Nearly ten thousand Alabama students missing from schools
Updated: Dec 11, 2020
Nearly 10,000 of Alabama’s public school students have not returned to school this year. State officials have not been able to account for the missing students and suspect that the decrease in enrollment may be a result of COVID-19-related fears.
Earlier this week, State School Superintendent Eric Mackey provided updated numbers on statewide enrollment, estimating that roughly 15,000 students had not returned to public schools this year, with 5,000 of that number having shifted to one of the state’s virtual schooling options. Still, 9,800 students are absent from in-classroom rolls and officials are not sure where these students are. This number does not include students who are enrolled in virtual school or other online programs.
“We know from experience that many of these kids are undocumented immigrants, they’re homeless students. Many of these kids are transient,” Mackey said.
According to state figures, there were approximately 724,000 students enrolled in Alabama’s public K-12 schools during the 2019-2020 academic year. The largest statewide school enrollment in recent years came during the 2015-2016 academic year, with approximately 730,500 students learning in Alabama’s classrooms.
The updated numbers on missing students are the result of the completed verification of student enrollment for the end of the year. The decreases in enrollment will likely create a ripple effect across Alabama’s educational landscape, impacting teacher employment, student learning, and state funding for schools.
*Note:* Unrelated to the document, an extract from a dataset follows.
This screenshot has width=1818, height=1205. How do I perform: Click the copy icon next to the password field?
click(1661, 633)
With fewer students, schools may consolidate classes, leaving less need for a full teaching staff. During the November school board meeting, Mackey told attendees, “Even if a school is down 45 students, that means they could lose three teacher units...then you’ve got teachers who might get laid off. He added that “hundreds of teaching jobs” could be cut for the 2021-22 academic year.
Without the benefit of a fall school term, un-enrolled students will be challenged to “catch up” academically once they return to the classroom. Students that are not making academic progress while un-enrolled could fall behind their enrolled peers and suffer both academically and socially as a result.
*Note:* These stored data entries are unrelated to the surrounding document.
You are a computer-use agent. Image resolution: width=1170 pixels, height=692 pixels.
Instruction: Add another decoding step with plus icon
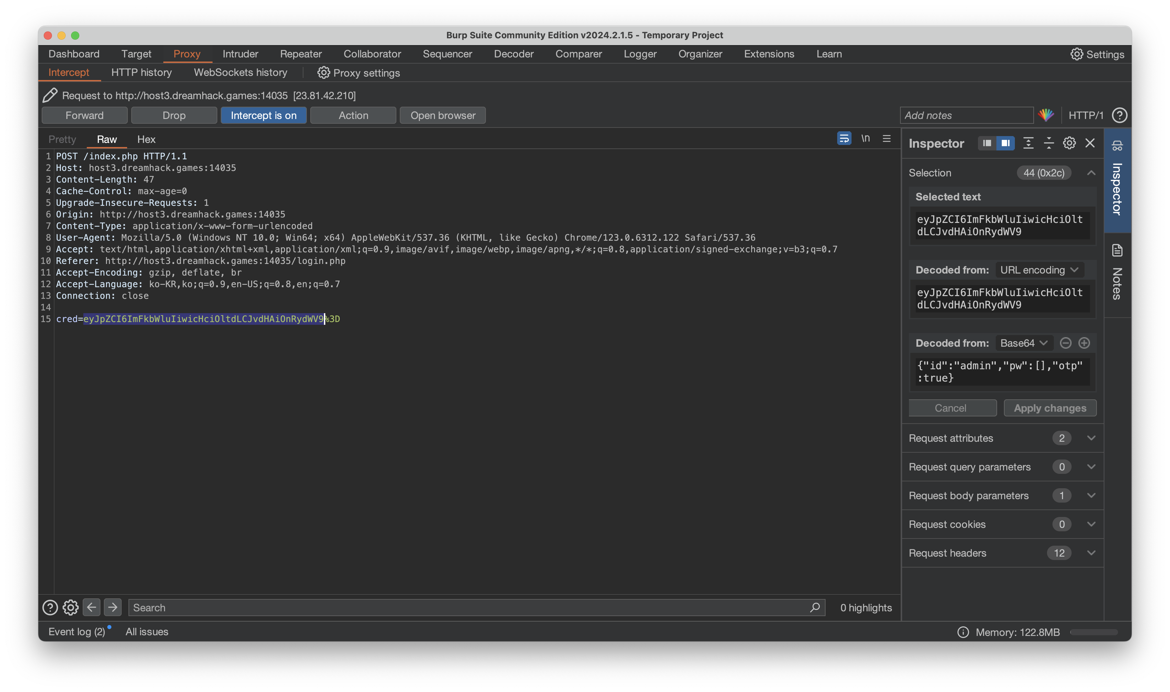point(1084,343)
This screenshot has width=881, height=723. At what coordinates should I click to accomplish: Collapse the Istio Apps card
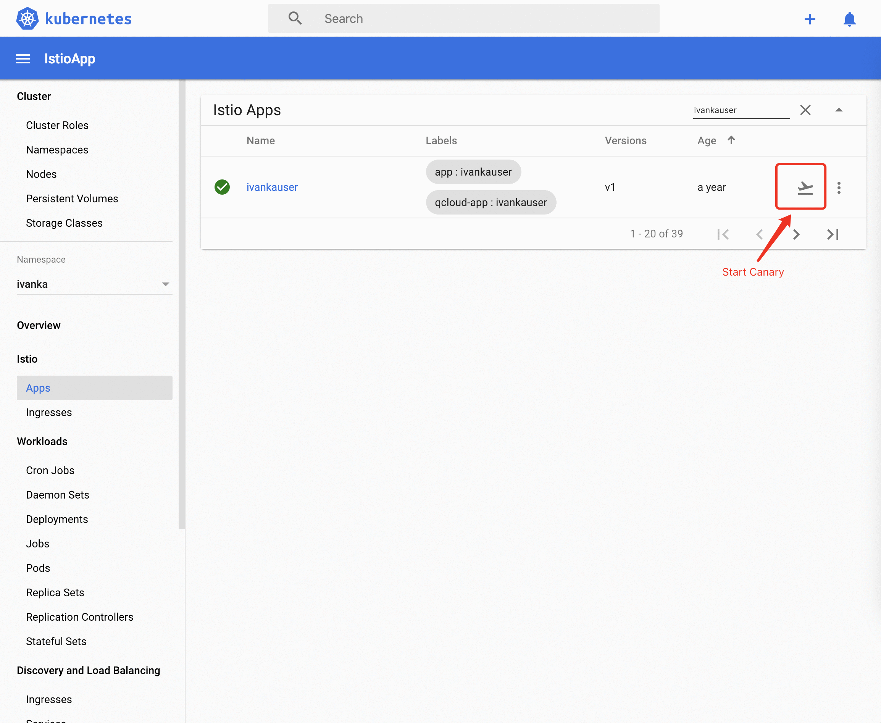(839, 110)
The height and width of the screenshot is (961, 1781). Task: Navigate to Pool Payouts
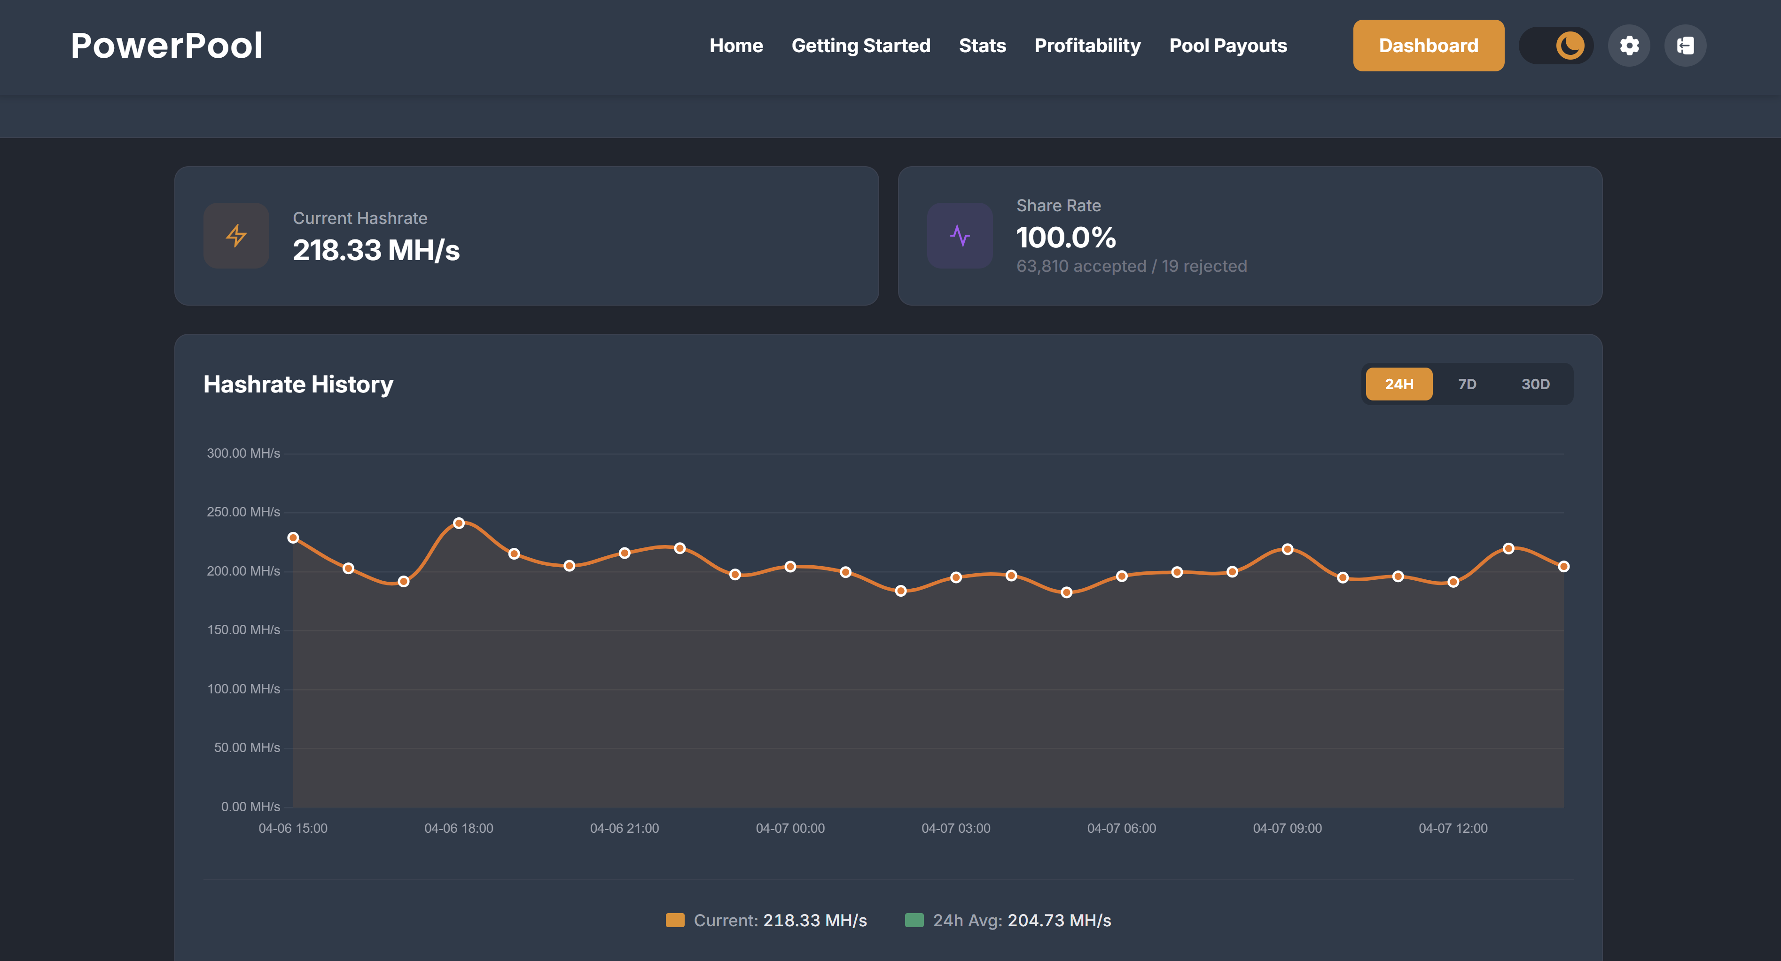click(x=1227, y=46)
Because the State of Alabama currently determines funding allocation for schools using an enrollment-based formula, school districts suffering the largest student losses might also suffer decreases in state funding. The formula utilizes a number called ADM, or average daily membership. ADM is the average student enrollment in the 20 school days following Labor Day. According to reports, a new formula is being developed by the state education department’s finance office that might prevent schools that suffered enrollment reductions from being penalized by funding decreases.
While the enrollment decreases were not completely unanticipated, their impact is significant. Superintendent Mackey has described the decline as “the biggest one year drop we’ve had in modern history,” adding, “...it’s obviously, I think, related to COVID. Some of it might be natural decline. We’ve had years when we’ve dropped a thousand students or two thousand students. But not this kind of drop.”
Despite the numbers, the superintendent remains hopefully optimistic, saying “I truly believe those students will come back to us next year.”
There has already been a slow return of students to classrooms each month. District officials have reported that students have been showing up to schools across the state, for the first time, as late as October and November.